*** Opening Available records ***
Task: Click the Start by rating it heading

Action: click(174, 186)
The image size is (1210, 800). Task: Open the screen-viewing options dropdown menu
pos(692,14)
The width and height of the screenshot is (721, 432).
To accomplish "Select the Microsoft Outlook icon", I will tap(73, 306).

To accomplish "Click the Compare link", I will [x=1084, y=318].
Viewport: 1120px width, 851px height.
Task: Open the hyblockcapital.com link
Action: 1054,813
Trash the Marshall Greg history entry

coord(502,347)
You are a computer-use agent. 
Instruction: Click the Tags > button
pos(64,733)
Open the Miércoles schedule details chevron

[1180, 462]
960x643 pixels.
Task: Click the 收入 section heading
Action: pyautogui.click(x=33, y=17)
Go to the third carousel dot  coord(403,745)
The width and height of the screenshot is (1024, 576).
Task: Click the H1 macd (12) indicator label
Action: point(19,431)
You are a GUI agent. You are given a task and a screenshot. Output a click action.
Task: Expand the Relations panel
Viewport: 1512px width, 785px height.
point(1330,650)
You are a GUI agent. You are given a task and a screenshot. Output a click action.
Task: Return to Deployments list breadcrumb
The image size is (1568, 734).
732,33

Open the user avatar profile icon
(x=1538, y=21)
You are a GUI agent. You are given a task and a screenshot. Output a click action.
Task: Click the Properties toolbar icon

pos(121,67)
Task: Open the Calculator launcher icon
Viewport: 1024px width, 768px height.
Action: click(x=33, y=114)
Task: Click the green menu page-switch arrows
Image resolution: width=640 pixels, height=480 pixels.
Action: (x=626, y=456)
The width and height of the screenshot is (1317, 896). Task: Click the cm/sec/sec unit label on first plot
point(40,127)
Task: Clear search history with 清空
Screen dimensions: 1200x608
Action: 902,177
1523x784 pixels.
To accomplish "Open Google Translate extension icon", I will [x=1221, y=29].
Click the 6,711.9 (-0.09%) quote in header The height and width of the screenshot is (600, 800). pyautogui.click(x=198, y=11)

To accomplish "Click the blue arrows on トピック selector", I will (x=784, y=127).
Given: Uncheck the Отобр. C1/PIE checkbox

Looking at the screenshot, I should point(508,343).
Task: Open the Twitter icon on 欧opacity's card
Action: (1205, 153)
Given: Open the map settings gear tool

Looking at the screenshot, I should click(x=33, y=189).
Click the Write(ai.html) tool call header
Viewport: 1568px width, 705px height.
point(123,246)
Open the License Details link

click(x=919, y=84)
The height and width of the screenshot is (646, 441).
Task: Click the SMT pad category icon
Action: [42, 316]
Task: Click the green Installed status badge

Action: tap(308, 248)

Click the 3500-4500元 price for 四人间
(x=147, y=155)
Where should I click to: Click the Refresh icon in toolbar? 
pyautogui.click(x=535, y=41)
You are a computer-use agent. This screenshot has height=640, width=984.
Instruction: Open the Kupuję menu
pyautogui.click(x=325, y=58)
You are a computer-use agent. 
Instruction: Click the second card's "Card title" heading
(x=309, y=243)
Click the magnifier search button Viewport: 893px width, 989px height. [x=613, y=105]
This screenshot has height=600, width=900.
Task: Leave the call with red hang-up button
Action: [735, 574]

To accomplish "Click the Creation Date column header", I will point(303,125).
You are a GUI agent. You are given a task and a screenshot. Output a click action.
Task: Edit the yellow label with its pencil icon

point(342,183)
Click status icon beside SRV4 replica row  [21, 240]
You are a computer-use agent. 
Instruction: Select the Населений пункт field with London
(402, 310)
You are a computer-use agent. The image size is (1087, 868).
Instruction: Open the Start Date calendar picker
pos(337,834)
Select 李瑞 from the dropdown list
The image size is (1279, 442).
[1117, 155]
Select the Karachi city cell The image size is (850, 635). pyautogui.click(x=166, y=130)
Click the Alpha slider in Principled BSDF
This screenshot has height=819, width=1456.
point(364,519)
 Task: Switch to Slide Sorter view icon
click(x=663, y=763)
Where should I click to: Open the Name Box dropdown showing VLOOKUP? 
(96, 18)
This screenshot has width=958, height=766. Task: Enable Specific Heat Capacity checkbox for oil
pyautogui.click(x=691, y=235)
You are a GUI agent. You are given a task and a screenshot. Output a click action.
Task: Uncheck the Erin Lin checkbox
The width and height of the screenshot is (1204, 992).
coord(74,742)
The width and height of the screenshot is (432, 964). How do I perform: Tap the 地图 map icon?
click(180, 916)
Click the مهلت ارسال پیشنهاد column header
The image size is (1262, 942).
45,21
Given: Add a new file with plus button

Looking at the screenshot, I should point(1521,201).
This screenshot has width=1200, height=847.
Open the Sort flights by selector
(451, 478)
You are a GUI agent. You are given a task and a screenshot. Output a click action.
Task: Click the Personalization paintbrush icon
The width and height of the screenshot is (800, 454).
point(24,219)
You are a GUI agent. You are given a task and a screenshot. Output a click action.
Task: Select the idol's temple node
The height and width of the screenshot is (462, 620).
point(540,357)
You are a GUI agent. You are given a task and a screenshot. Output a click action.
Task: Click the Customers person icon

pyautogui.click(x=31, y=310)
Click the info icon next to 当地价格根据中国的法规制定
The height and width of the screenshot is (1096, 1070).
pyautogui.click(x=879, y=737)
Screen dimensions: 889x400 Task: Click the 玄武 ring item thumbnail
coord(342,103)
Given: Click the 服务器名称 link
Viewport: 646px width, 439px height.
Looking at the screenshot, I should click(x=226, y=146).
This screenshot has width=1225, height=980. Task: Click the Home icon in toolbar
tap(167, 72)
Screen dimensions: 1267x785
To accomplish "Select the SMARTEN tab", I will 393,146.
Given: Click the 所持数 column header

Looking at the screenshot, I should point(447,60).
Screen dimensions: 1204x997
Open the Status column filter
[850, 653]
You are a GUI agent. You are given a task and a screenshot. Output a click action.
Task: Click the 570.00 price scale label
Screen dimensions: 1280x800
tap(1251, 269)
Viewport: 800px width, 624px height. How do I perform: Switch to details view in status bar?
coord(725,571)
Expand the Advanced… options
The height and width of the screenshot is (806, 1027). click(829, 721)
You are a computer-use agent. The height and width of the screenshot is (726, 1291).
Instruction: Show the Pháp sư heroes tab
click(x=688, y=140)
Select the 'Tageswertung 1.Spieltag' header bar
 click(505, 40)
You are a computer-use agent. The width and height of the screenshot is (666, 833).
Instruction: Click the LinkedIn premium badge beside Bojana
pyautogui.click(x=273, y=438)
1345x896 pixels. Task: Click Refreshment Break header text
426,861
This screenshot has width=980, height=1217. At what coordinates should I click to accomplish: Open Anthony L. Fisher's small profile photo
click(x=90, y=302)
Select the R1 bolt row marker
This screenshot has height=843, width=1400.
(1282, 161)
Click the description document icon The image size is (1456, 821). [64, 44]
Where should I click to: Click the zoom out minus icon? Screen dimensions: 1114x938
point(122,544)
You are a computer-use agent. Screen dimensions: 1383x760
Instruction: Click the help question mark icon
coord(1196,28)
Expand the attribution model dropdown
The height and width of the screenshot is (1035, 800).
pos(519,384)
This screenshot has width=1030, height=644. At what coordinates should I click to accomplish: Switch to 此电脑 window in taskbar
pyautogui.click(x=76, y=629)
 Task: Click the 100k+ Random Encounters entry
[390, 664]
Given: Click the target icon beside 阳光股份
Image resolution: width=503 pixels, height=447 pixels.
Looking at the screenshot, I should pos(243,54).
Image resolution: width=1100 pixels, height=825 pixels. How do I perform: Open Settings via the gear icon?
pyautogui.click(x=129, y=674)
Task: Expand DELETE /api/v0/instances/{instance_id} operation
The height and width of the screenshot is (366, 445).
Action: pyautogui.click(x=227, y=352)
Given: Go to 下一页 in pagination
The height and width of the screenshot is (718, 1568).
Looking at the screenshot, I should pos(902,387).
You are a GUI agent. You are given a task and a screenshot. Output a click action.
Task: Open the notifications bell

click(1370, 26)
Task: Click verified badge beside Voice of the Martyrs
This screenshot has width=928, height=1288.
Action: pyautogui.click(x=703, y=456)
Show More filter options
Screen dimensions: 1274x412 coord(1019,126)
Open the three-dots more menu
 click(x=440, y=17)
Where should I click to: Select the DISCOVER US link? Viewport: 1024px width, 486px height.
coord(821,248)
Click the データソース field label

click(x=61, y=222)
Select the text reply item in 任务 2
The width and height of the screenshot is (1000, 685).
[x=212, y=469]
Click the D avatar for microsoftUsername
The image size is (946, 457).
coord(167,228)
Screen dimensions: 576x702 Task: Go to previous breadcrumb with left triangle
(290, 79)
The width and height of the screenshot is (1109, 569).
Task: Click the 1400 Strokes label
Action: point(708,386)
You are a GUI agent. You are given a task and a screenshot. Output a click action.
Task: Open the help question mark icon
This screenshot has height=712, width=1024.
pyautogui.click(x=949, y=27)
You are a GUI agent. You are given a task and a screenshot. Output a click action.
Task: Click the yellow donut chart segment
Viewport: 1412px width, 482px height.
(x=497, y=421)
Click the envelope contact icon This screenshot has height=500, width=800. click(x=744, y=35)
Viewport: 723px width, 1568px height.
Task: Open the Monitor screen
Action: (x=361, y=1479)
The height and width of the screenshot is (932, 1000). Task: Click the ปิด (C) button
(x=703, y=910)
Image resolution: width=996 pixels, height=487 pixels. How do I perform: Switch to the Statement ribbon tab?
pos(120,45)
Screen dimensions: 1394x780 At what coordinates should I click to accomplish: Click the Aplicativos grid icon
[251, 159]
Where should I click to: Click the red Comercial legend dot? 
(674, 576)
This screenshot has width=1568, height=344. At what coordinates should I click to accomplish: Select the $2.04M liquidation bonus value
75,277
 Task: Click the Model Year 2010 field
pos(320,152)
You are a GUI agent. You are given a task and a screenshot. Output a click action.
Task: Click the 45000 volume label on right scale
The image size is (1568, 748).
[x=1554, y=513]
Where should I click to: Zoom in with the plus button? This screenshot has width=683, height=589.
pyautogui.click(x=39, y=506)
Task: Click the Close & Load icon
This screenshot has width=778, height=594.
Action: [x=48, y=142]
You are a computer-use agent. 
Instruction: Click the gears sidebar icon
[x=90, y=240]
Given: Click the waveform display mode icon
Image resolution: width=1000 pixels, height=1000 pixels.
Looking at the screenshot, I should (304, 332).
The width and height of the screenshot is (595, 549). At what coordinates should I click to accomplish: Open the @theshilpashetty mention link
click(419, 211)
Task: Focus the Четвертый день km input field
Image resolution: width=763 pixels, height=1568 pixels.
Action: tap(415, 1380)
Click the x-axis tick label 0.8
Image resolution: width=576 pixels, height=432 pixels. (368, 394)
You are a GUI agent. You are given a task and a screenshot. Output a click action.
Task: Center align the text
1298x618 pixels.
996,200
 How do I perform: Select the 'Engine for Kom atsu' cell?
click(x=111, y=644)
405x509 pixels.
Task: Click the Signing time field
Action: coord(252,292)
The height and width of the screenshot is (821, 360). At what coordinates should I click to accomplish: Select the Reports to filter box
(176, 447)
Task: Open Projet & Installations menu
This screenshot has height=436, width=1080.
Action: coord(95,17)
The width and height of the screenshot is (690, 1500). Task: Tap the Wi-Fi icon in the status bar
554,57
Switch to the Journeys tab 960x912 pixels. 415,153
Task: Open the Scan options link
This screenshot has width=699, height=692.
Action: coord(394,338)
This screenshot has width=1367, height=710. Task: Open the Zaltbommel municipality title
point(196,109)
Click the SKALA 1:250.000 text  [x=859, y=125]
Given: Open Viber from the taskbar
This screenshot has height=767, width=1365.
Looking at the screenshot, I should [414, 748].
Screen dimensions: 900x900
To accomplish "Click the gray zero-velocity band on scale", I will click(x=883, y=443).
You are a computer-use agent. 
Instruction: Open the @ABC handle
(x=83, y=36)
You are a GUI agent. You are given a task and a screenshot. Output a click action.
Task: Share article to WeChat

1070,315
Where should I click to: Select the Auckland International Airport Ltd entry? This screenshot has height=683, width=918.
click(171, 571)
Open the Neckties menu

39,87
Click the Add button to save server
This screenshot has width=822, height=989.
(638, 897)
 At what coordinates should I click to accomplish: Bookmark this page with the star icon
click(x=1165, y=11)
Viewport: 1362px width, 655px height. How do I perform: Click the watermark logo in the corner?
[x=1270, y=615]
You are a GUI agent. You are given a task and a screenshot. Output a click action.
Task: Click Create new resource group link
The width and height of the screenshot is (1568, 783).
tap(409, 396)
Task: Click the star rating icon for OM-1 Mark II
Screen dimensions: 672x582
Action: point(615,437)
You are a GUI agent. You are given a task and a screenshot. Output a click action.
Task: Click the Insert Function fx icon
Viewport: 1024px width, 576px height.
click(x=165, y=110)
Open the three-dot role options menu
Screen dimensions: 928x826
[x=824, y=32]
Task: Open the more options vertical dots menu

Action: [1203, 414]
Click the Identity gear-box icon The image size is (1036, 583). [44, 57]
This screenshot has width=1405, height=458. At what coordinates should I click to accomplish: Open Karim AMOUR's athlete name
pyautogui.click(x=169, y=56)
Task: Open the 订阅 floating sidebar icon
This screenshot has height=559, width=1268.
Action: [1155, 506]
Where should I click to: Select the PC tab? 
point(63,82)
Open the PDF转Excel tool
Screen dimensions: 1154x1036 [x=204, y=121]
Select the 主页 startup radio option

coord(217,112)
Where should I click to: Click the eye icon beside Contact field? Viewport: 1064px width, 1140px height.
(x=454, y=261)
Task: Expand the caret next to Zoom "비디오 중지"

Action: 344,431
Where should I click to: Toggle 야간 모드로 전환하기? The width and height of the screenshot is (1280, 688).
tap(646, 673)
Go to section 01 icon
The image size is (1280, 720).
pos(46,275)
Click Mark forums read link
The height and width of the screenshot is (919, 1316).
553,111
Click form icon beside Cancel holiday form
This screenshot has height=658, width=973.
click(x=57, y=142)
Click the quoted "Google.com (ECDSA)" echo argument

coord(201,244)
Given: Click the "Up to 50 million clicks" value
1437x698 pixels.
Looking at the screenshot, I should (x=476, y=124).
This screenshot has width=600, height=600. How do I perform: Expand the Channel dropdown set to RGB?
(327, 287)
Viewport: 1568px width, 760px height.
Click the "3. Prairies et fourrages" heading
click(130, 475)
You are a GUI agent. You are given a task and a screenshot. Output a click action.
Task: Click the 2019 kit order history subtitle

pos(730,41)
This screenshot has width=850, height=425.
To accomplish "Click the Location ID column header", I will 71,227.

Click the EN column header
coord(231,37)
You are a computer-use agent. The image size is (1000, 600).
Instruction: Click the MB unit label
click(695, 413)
*** Closing Available records ***
### Task directions
Write out exactly those lines running from the line with "Where should I click to: Toggle" to the end of the data above, the first and last included.

### Answer below
Where should I click to: Toggle 야간 모드로 전환하기? The width and height of the screenshot is (1280, 688).
tap(646, 673)
Go to section 01 icon
The image size is (1280, 720).
pos(46,275)
Click Mark forums read link
The height and width of the screenshot is (919, 1316).
553,111
Click form icon beside Cancel holiday form
This screenshot has height=658, width=973.
click(x=57, y=142)
Click the quoted "Google.com (ECDSA)" echo argument

coord(201,244)
Given: Click the "Up to 50 million clicks" value
1437x698 pixels.
Looking at the screenshot, I should (x=476, y=124).
This screenshot has width=600, height=600. How do I perform: Expand the Channel dropdown set to RGB?
(327, 287)
Viewport: 1568px width, 760px height.
Click the "3. Prairies et fourrages" heading
click(130, 475)
You are a GUI agent. You are given a task and a screenshot. Output a click action.
Task: Click the 2019 kit order history subtitle

pos(730,41)
This screenshot has width=850, height=425.
To accomplish "Click the Location ID column header", I will 71,227.

Click the EN column header
coord(231,37)
You are a computer-use agent. The image size is (1000, 600).
Instruction: Click the MB unit label
click(695, 413)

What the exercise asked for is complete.